Furthermore, as the polymerizable compound, it is also preferable to use a trifunctional (meth)acrylate compound such as trihydroxymethylpropane tri(meth)acrylate, trihydroxymethylpropane propoxy-modified tri(meth)acrylate, trihydroxymethylpropane ethoxy-modified tri(meth)acrylate, isocyanurate ethoxy-modified tri(meth)acrylate, and pentaerythritol tri(meth)acrylate. Commercially available products of the trifunctional (meth)acrylate compound include ARONIX M-309, M-310, M-321, M-350, M-360, M-313, M-315, M-306, M-305, M-303, M-452, and M-450 (manufactured by TOAGOSEI CO., LTD.), NK ester A9300, A-GLY-9E, A-GLY-20E, A-TMM-3, A-TMM-3L, A-TMM-3LM-N, A-TMPT, and TMPT (manufactured by SHIN-NAKAMURA CHEMICAL CO, LTD.), KAYARAD GPO-303, TMPTA, THE-330, TPA-330, and PET-30 (manufactured by Nippon Kayaku Co., Ltd.).

A polymerizable compound having an acid group can also be used. By using a polymerizable compound having an acid group, it is easy to remove the polymerizable compound in the unexposed part during development, and the generation of development residues can be suppressed. As the acid group, carboxyl group, sulfonic acid group, phosphoric acid group, etc. can be listed, and carboxyl group is preferred. Commercially available polymerizable compounds having an acid group include ARONIX M-305, M-510, M-520, ARONIX TO-2349 (manufactured by TOAGOSEI CO., LTD.), etc. The preferred acid value of the polymerizable compound having an acid group is 0.1 to 40 mgKOH/g, and more preferably 5 to 30 mgKOH/g. If the acid value of the polymerizable compound is 0.1 mgKOH/g or more, the solubility in the developer is good, and if it is 40 mgKOH/g or less, it is advantageous for manufacturing or handling.

• _Collected data_:
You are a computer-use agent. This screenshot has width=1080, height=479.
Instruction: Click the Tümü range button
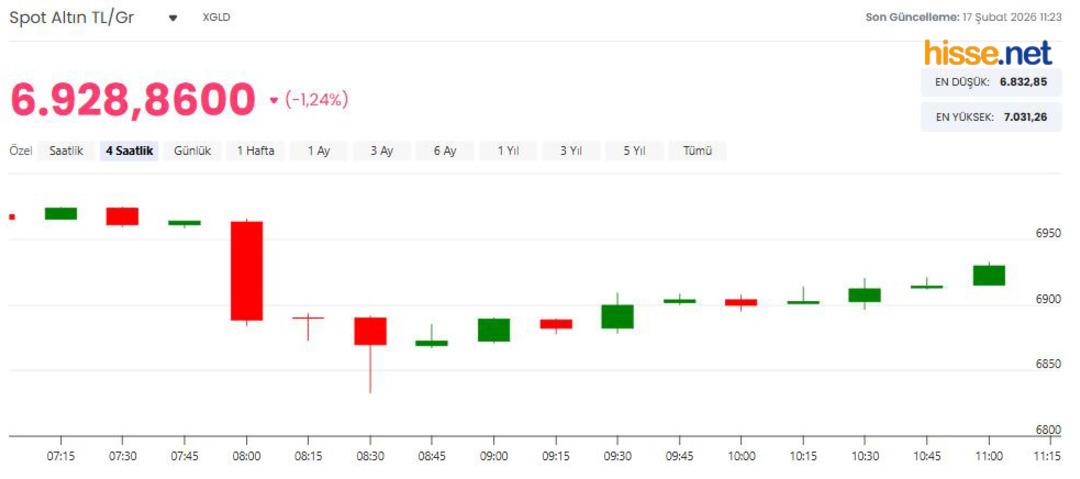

• _Stated task A_: In the text on polymerizable compounds, do these statements agree with it? (i) The carboxyl group is the preferred acid group. (ii) ARONIX M-305 is listed as manufactured by SHIN-NAKAMURA CHEMICAL CO, LTD. (iii) The more preferable acid value is 5 to 30 mgKOH/g. Answer yes or no for each, quoting the words of the text that decide it.
• _Stated task B_: Please quote the passage of the text on polymerizable compounds between "Furthermore, as the" and "Kayaku Co., Ltd.).", inclusive.

• _Exercise answer A_:
(i) Yes: "carboxyl group is preferred"
(ii) No: "ARONIX M-309, M-310, M-321, M-350, M-360, M-313, M-315, M-306, M-305, M-303, M-452, and M-450 (manufactured by TOAGOSEI CO., LTD.)"
(iii) Yes: "more preferably 5 to 30 mgKOH/g"

• _Exercise answer B_:
Furthermore, as the polymerizable compound, it is also preferable to use a trifunctional (meth)acrylate compound such as trihydroxymethylpropane tri(meth)acrylate, trihydroxymethylpropane propoxy-modified tri(meth)acrylate, trihydroxymethylpropane ethoxy-modified tri(meth)acrylate, isocyanurate ethoxy-modified tri(meth)acrylate, and pentaerythritol tri(meth)acrylate. Commercially available products of the trifunctional (meth)acrylate compound include ARONIX M-309, M-310, M-321, M-350, M-360, M-313, M-315, M-306, M-305, M-303, M-452, and M-450 (manufactured by TOAGOSEI CO., LTD.), NK ester A9300, A-GLY-9E, A-GLY-20E, A-TMM-3, A-TMM-3L, A-TMM-3LM-N, A-TMPT, and TMPT (manufactured by SHIN-NAKAMURA CHEMICAL CO, LTD.), KAYARAD GPO-303, TMPTA, THE-330, TPA-330, and PET-30 (manufactured by Nippon Kayaku Co., Ltd.).